Provided material:
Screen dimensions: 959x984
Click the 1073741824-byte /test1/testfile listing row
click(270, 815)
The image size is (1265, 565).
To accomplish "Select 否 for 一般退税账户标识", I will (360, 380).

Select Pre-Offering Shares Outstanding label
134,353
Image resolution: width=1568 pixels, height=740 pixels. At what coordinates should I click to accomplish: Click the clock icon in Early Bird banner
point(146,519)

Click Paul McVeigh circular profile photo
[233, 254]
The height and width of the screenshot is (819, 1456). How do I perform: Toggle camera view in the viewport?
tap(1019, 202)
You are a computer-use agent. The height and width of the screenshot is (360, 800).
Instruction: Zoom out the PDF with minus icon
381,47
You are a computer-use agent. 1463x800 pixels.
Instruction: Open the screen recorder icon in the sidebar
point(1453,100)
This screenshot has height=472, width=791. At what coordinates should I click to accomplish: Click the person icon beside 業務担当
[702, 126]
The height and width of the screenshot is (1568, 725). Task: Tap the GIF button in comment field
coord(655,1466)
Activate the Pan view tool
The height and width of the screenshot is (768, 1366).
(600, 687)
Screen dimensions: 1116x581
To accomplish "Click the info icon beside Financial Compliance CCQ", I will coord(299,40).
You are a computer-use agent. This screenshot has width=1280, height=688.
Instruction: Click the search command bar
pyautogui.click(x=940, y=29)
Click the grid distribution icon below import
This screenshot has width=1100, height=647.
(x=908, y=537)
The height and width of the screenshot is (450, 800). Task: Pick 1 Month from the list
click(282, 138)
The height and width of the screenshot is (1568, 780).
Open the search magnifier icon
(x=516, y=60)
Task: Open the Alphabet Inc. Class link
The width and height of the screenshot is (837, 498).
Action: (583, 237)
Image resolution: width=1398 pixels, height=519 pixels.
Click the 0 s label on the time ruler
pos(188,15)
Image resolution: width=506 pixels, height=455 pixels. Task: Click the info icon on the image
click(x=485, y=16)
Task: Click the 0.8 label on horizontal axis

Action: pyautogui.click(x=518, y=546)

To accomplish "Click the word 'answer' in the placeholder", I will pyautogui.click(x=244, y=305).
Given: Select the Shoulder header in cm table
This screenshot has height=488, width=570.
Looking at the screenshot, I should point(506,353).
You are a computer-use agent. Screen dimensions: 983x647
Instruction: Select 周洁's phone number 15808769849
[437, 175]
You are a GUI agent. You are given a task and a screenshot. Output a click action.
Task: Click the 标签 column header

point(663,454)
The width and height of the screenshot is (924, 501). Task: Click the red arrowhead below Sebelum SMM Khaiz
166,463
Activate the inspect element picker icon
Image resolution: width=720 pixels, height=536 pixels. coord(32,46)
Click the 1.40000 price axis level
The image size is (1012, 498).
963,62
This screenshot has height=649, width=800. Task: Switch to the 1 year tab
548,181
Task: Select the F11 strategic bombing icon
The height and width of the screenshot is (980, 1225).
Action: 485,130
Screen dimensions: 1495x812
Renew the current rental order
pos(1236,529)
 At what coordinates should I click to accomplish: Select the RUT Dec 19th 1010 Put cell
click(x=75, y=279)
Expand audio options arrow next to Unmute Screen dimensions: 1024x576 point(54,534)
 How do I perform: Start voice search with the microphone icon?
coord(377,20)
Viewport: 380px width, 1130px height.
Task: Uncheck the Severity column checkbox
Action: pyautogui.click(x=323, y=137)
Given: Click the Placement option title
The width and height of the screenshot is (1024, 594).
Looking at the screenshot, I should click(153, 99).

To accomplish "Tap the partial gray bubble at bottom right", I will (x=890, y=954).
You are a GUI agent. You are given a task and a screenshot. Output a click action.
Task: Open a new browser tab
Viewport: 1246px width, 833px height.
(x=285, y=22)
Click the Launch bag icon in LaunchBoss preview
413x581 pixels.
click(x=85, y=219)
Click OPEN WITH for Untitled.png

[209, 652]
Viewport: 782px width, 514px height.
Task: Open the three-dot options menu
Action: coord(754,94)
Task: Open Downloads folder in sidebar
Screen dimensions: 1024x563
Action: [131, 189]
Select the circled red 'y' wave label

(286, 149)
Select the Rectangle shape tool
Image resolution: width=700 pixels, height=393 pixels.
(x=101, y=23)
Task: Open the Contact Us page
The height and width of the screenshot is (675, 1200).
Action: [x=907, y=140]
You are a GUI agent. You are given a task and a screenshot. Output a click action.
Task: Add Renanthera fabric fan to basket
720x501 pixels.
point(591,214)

Your assignment: From the entries above, restate word for word the lines from the line containing "Task: Select the F11 strategic bombing icon" to the line containing "Task: Open Downloads folder in sidebar", both ends included, and nothing more.

Response for this exercise:
Task: Select the F11 strategic bombing icon
The height and width of the screenshot is (980, 1225).
Action: 485,130
Screen dimensions: 1495x812
Renew the current rental order
pos(1236,529)
 At what coordinates should I click to accomplish: Select the RUT Dec 19th 1010 Put cell
click(x=75, y=279)
Expand audio options arrow next to Unmute Screen dimensions: 1024x576 point(54,534)
 How do I perform: Start voice search with the microphone icon?
coord(377,20)
Viewport: 380px width, 1130px height.
Task: Uncheck the Severity column checkbox
Action: pyautogui.click(x=323, y=137)
Given: Click the Placement option title
The width and height of the screenshot is (1024, 594).
Looking at the screenshot, I should click(153, 99).

To accomplish "Tap the partial gray bubble at bottom right", I will (x=890, y=954).
You are a GUI agent. You are given a task and a screenshot. Output a click action.
Task: Open a new browser tab
Viewport: 1246px width, 833px height.
(x=285, y=22)
Click the Launch bag icon in LaunchBoss preview
413x581 pixels.
click(x=85, y=219)
Click OPEN WITH for Untitled.png

[209, 652]
Viewport: 782px width, 514px height.
Task: Open the three-dot options menu
Action: coord(754,94)
Task: Open Downloads folder in sidebar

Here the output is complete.